Alan Feinberg


Alan Feinberg is a unique and versatile pianist, as comfortable with Brahms as with Cage. He has given over 200 premieres, including Mel Powell's Pulitzer Prize-winning work Duplicates, and numerous works by such composers as John Adams, Milton Babbitt, John Harbison, Steve Reich, and Charles Wuorinen. In 1985, he gave the first performance of Milton Babbitt's Piano Concerto, a work that was written for Feinberg. In 1991, he gave a critically acclaimed appearance of Shulamit Ran's concert piece with the Cleveland Orchestra. He has also championed a piano concerto by Charles Ives based on fragments of his Emerson Overture, and reconstructed by Ives scholar David G. Porter. Feinberg premiered this work in 1998 in Cleveland under the baton of Christoph von Dohnányi and they later performed it on tour in Paris, Barcelona, and Madrid. Other unusual works in his repertoire include concertos by Amy Beach, John Cage, Leo Ornstein, Oscar Levant and Andrew Imbrie; George Gershwin's Rhapsody No. 2; and Messiaen's Oiseaux exotiques. Feinberg has performed throughout the United States and Canada. His innovative recital series Discover America was sponsored by the Los Angeles County Museum of Art, the Eisenhower Hall Theater at West Point, New York City's Town Hall, the University of Rhode Island, and the State University of New York at Stonybrook. Feinberg also performs regularly in Europe. In addition to frequent collaborations with the London Philharmonia and the BBC Scottish Symphony, he has been featured at major international festivals, such as the BBC Musica Nova Festival, and the festivals of Edinburgh, Bath, Cambridge, Geneva, Berlin, Brescia, Bergamo, and Budapest.

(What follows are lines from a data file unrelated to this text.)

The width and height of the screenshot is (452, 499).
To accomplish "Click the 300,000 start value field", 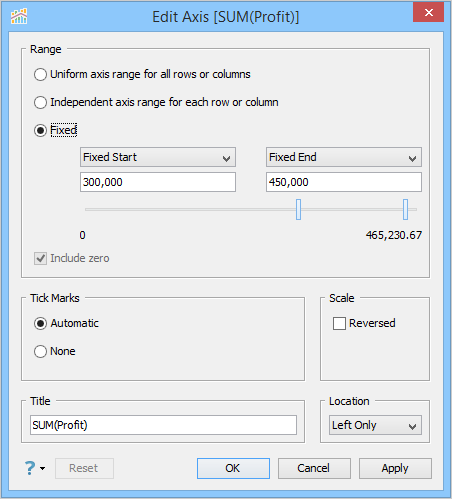I will (158, 182).
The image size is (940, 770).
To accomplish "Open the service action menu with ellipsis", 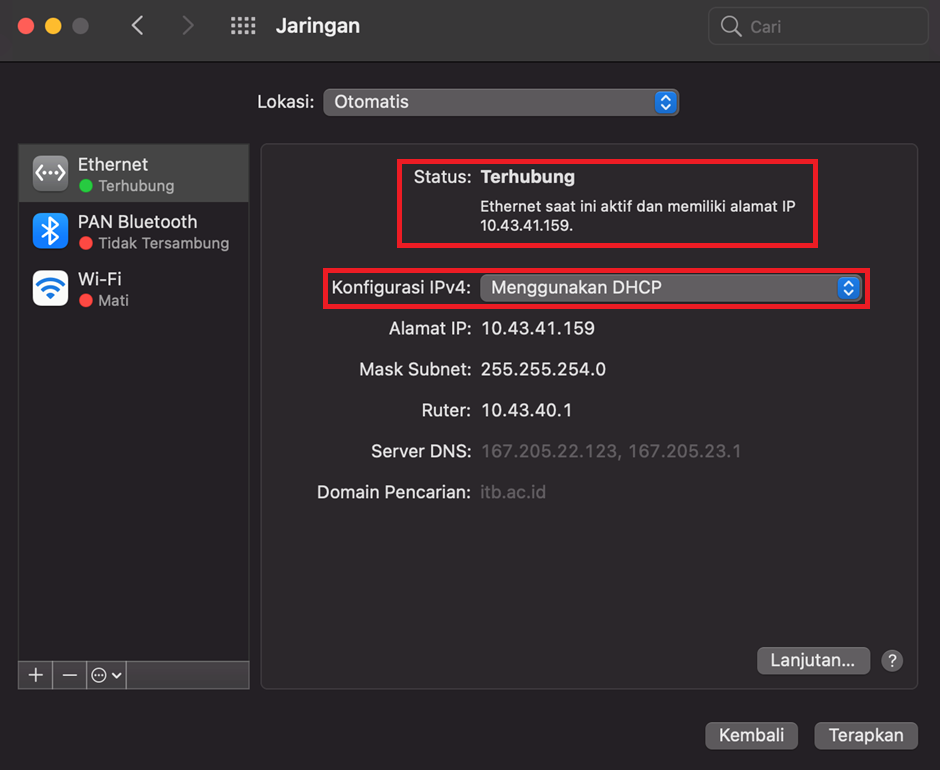I will click(106, 675).

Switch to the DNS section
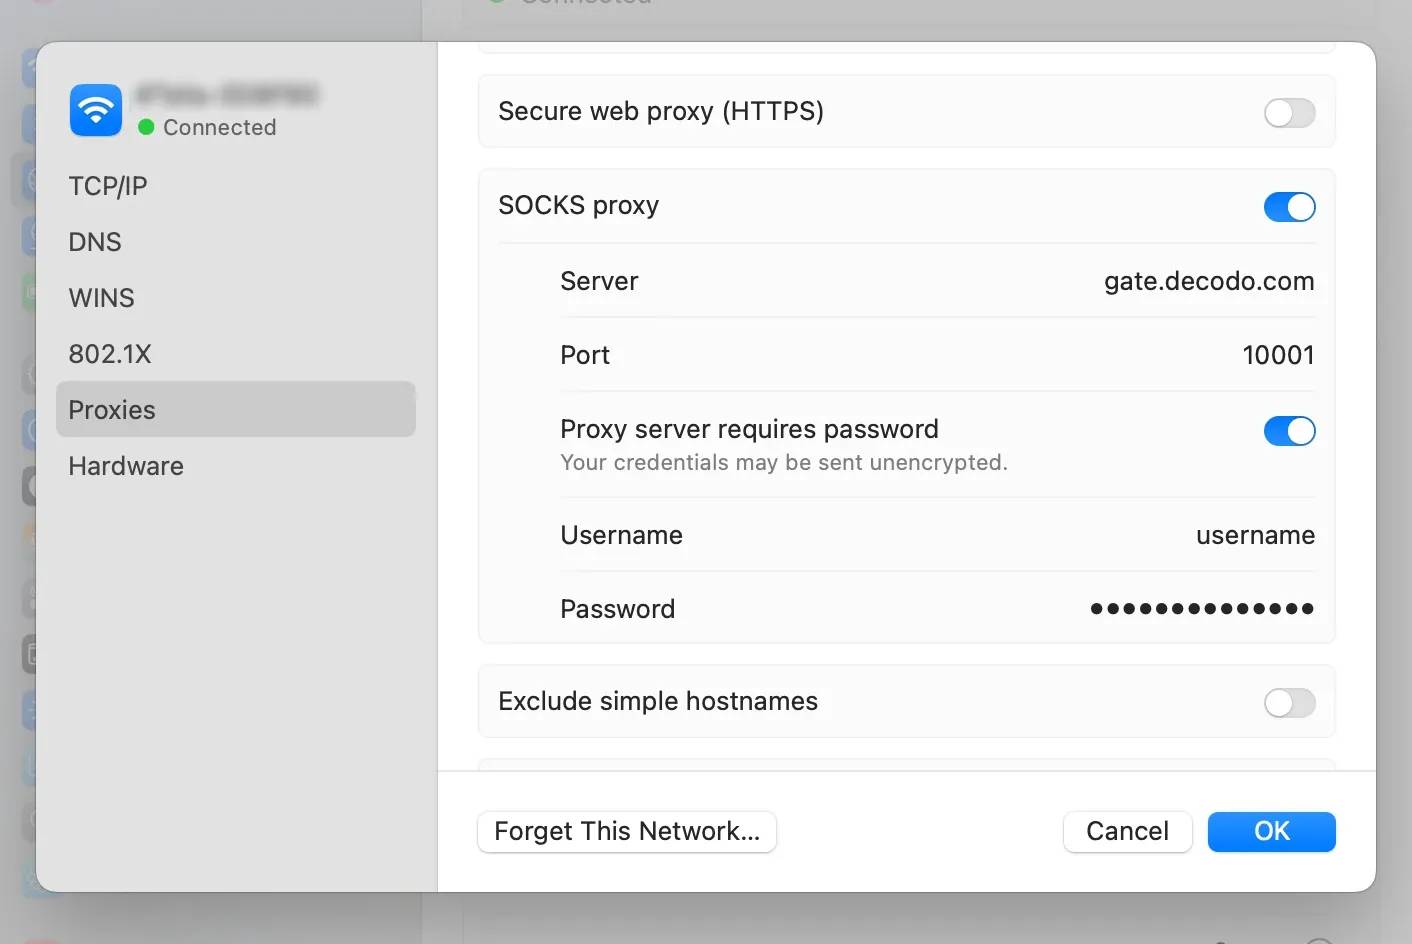(x=95, y=242)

An extensive discography attests to Feinberg's continuing investigations into previously unexplored repertoire for the piano. His most ambitious project is a series of recordings on Decca/Argo entitled Discover America, where classical and popular works by both famous and lesser-known composers are arranged in a program to demonstrate the diversity of American musical history. Composers featured in the series include Louis Moreau Gottschalk, Henry Cowell, Conlon Nancarrow, Jelly Roll Morton, James B. Johnson, Percy Grainger, Fats Waller, Artis Wodehouse, Scott Joplin, Charles Ives, Charles Wuorinen, Willie "The Lion" Smith, Duke Ellington, and others. He has also recorded Babbitt's Piano Concerto (New World Records); Morton Feldman's Piano and Orchestra (Decca/Argo); Beach's Piano Concerto (Decca/Argo); Ligeti's Horn Trio (Bridge Records); works by Steve Reich and John Adams (EMI/Angel and Nonesuch); and Paul Bowles' Piano Concerto (Catalyst). In 1997, he won his third Grammy Award nomination for his recording of Morton Feldman's Palais de Marie and Charles Wuorinen's Capriccio, Bagatelle, and Sonata No. 3. Feinberg is associate professor of piano at the Eastman School of Music and visiting professor at the Juilliard School in New York City.